Is time so short?  Then do not let us fret about its troubles and discomforts. A man is on a journey, and puts up at an inn, and when he is fairly in the hostelry, he perceives that it is a poor place, with scant food, and a hard bed. “Well, well,” says he, “I am off the first thing to-morrow morning, and so it does not matter.” This world is an inn, and if there are certain discomforts in it, let us remember that we are not tenants for years, but only guests for a day. Let us make the best we can of the temporary accommodation which this poor shanty of a world affords.  A shepherd who has to watch the sheep for a short time does not set to work to build a granite palace, or a brick house: he is satisfied with a reed hut, and does not complain of its scant space and slender strength. So let it be with us

Must life vanish away? We know it must. What then? That vanishing is the end of one life and the beginning of another. Dear friends, may I recommend you to remember that death is the end of this life? Do not leave this life to be ravelled out at the end. I would like to have a well-hemmed life, with a finish about it. I would like to have my life enclosed with a ring-fence of completeness. Too many leave life’s business in such a way that they leave endless trouble for their families: lawyers devour their substance, and their children are impoverished. See that your will is made, your debts paid, your charities distributed, and all your affairs are arranged. Set your house in order: it is your duty as a citizen; it is your higher duty as a Christian. Do all that you would like to have done if you knew you would die to-morrow. I like Mr. Whitefield’s order; for he could not go to bed comfortably if his gloves were not in his hat ready for the morning. He felt that he could not tell when he would be called away; but he wished to have everything in its place whenever the summons should come. 

Let me get ready for the inevitable. Ungodly men cannot bear to think of being called away. This morning they feel very uncomfortable while I am treating upon this troublesome subject. I hope they will not soon recover their composure, but will remain uncomfortable till they yield to Divine love, and trust in the living Saviour. Death is an awful thing to those who have their all in this world. If they could but live here for ever, they would be at peace; but it cannot be so. They must die. They cannot avoid the grave. 

To the Christian it is an angel beckoning him onward and upward. It is the supreme delight of the man who runs the race that is set before him that that course concludes with the winning-post, and so comes to an end. We are not of those who voyage the sea of this life for the sake of it: we ask not for ever to sail over this rough ocean, we long for land. It is our delight to think of the port ahead, our joy to see the snow-white cliffs of our heavenly Albion. We do not desire to live here always. Why should we? Banished from our God, liable to sin, subject to temptation, vexed with infirmities, struggling with corruptions, O Lord, what wait we for?

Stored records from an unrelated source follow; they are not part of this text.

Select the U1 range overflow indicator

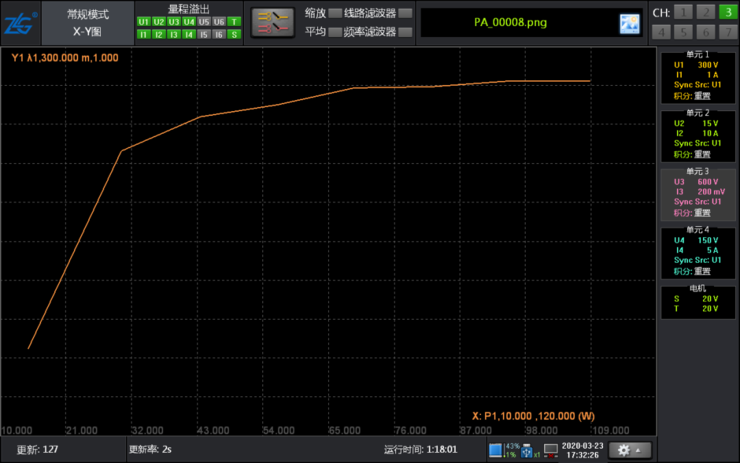[x=143, y=22]
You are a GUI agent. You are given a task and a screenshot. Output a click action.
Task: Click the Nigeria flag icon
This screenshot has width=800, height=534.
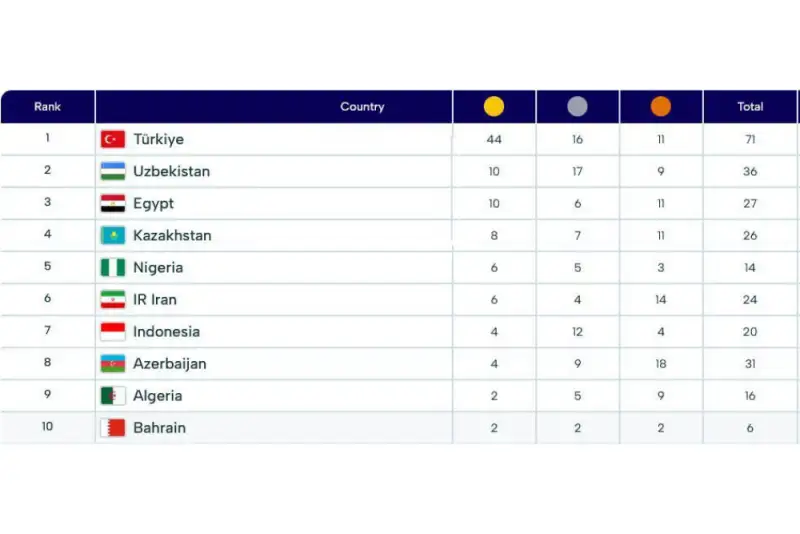(113, 267)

Beloved, instead of fearing death, we would be willing rather to depart and to be with Christ, which is far better. 

It is a blessed thing to be able to go through the world thanking God for this life, but blessing Him yet more that it will land us at His right hand. Death is thus stripped of all dread; the curse is turned into a blessing. 

God grant us so to live and die that we may live to die no more, for Christ’s sake. Amen.